Matsugen – Soba Good in Tokyo

In Japan, Restaurants by Daryl & Mindi Hirsch1 Comment

Ramen, ramen, ramen. Everybody loves ramen these days, including us. However, it’s important not to forget about soba.  While in Tokyo, we had some excellent soba at Matsugen in the Ebisu neighborhood.

Inside Matsugen Tokyo Japan

Inside Matsugen

We arrived at the comfortable, upscale restaurant at an odd time, so we were the only diners. In other words, it was the perfect time for lunch.

Lunch at Matsugen


After we were seated, we ordered draft Sapporo Kuro Rabel beers and perused the comprehensive menu that went well beyond soba. Prices were reasonable. We both opted for the Matsugen Soba since it sounded interesting in a “best of” kind of way, which turned out to be a good choice.

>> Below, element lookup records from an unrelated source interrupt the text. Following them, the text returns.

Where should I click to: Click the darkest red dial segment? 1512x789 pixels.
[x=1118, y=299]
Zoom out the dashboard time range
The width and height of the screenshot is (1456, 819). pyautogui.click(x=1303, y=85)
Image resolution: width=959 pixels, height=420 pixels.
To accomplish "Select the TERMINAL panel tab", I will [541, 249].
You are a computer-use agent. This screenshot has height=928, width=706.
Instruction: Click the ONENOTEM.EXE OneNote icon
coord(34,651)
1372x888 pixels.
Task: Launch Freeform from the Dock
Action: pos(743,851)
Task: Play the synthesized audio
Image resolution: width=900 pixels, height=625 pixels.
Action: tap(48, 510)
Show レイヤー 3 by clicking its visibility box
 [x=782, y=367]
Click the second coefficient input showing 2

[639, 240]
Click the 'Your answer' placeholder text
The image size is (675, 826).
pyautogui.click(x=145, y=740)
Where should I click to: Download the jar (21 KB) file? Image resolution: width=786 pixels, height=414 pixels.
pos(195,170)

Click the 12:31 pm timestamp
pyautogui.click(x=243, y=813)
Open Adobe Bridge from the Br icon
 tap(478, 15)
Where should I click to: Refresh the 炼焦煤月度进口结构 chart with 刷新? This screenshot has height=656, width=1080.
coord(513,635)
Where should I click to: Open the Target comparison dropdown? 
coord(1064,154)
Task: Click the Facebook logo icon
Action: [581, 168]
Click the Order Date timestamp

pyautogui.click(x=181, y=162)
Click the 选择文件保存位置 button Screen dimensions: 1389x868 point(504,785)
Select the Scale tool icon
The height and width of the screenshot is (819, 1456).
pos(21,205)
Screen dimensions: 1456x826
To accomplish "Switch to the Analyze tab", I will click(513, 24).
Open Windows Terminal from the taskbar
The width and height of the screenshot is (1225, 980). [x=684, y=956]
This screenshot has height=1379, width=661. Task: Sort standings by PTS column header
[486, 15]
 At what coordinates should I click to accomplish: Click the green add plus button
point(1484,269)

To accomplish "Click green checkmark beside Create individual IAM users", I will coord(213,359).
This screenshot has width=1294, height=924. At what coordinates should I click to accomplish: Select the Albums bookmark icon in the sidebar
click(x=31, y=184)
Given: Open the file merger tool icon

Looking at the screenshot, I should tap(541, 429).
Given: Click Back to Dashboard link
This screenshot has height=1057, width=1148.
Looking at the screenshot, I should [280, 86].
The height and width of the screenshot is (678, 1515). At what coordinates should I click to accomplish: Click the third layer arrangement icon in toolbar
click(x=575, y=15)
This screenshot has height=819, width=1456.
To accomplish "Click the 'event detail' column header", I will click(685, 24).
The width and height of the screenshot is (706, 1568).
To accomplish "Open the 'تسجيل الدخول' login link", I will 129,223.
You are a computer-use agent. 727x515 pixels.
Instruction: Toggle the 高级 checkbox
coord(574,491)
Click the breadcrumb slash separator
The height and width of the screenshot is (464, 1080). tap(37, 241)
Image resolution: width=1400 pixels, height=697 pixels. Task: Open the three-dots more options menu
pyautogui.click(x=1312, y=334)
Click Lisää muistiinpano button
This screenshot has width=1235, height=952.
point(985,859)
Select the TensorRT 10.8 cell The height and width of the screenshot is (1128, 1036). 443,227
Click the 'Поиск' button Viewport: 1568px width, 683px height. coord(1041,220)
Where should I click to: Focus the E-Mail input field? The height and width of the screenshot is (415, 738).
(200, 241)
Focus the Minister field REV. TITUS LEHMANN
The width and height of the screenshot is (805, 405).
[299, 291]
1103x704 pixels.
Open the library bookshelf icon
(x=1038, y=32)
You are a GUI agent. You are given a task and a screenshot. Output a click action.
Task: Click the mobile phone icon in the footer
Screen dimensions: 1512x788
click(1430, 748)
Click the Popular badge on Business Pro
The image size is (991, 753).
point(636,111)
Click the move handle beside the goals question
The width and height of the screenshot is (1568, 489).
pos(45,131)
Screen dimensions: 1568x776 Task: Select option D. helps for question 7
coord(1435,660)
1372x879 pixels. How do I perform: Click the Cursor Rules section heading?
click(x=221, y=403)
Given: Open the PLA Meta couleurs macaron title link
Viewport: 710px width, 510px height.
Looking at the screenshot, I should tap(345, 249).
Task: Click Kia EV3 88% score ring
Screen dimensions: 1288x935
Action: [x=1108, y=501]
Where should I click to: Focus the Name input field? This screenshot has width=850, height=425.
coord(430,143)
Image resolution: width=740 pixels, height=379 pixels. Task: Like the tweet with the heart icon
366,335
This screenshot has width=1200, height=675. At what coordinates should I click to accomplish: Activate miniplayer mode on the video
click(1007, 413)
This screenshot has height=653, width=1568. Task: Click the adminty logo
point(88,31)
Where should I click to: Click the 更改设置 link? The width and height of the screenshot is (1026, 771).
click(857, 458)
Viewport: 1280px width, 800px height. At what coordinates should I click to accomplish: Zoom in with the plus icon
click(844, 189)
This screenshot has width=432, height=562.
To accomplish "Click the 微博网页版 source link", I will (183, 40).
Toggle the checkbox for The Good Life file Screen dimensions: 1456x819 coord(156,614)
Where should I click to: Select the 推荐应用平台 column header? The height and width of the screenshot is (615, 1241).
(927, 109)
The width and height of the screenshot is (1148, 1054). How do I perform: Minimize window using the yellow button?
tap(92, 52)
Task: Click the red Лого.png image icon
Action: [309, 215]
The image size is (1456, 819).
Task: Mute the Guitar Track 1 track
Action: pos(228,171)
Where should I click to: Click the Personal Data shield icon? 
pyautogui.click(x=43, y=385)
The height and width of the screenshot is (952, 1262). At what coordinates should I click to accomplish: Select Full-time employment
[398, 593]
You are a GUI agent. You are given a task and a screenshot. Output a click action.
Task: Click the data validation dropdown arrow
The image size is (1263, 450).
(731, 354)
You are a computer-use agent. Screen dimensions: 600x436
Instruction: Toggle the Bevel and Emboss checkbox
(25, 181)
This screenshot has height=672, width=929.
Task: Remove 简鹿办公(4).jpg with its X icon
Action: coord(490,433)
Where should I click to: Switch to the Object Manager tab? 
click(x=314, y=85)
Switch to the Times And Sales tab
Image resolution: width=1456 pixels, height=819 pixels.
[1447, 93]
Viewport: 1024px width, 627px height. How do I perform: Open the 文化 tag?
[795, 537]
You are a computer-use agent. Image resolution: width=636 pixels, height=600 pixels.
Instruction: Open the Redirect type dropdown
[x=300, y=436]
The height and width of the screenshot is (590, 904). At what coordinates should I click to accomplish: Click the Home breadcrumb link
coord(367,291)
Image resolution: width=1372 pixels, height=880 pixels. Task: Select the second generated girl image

Beer and Chopsticks Matsugen Tokyo Japan

Beer and Chopsticks


We were served the hand-made soba noodles in beautiful pottery bowls along with savory sauce on the side. As expected, each noodle was uniformly constructed.  Firm yet delicate, the noodles were made by hand as they have been for over 150 years. The nuttiness of the  buckwheat noodles stood up to the flavorful Japanese toppings that included yam, shisonori, scallion, egg, sesame, okura, wasabi, cucumber, yoga, bonito and Jew’s mallow.  That’s a lot of goodness for 1,160 yen or approximately $12.

Matsugen Soba Matsugen Tokyo Japan

Matsugen Soba

Matsugen Soba - Up Close Matsugen Tokyo Japan

Matsugen Soba – Up Close

We dug in and decided that ramen is definitely not the only noodle game in town.

Mixed Up Soba Up Close at Matsugen Tokyo Japan

Matsugen Soba – Tossed and Ready to Eat

Perfect Noodles at Matsugen Tokyo Japan

Perfect Noodles

As we enjoyed the meal, other diners trickled in, and the buzz picked up. We made our way to the bottom of the bowls and thought we were done, but then the waiter brought us broth to pour in our bowls so that we could enjoy the remaining flavors in a different way.  So delicious.  We later learned that we could have ordered more noodles for the broth.  At least we’ll know for next time.

Broth in the Bottom of the Bowl at Matsugen Tokyo Japan

Broth in the Bottom of the Bowl

After ending the meal with some soba tea (Mindi) and French white wine (Daryl), we left the stylish restaurant with full bellies and a new respect for soba.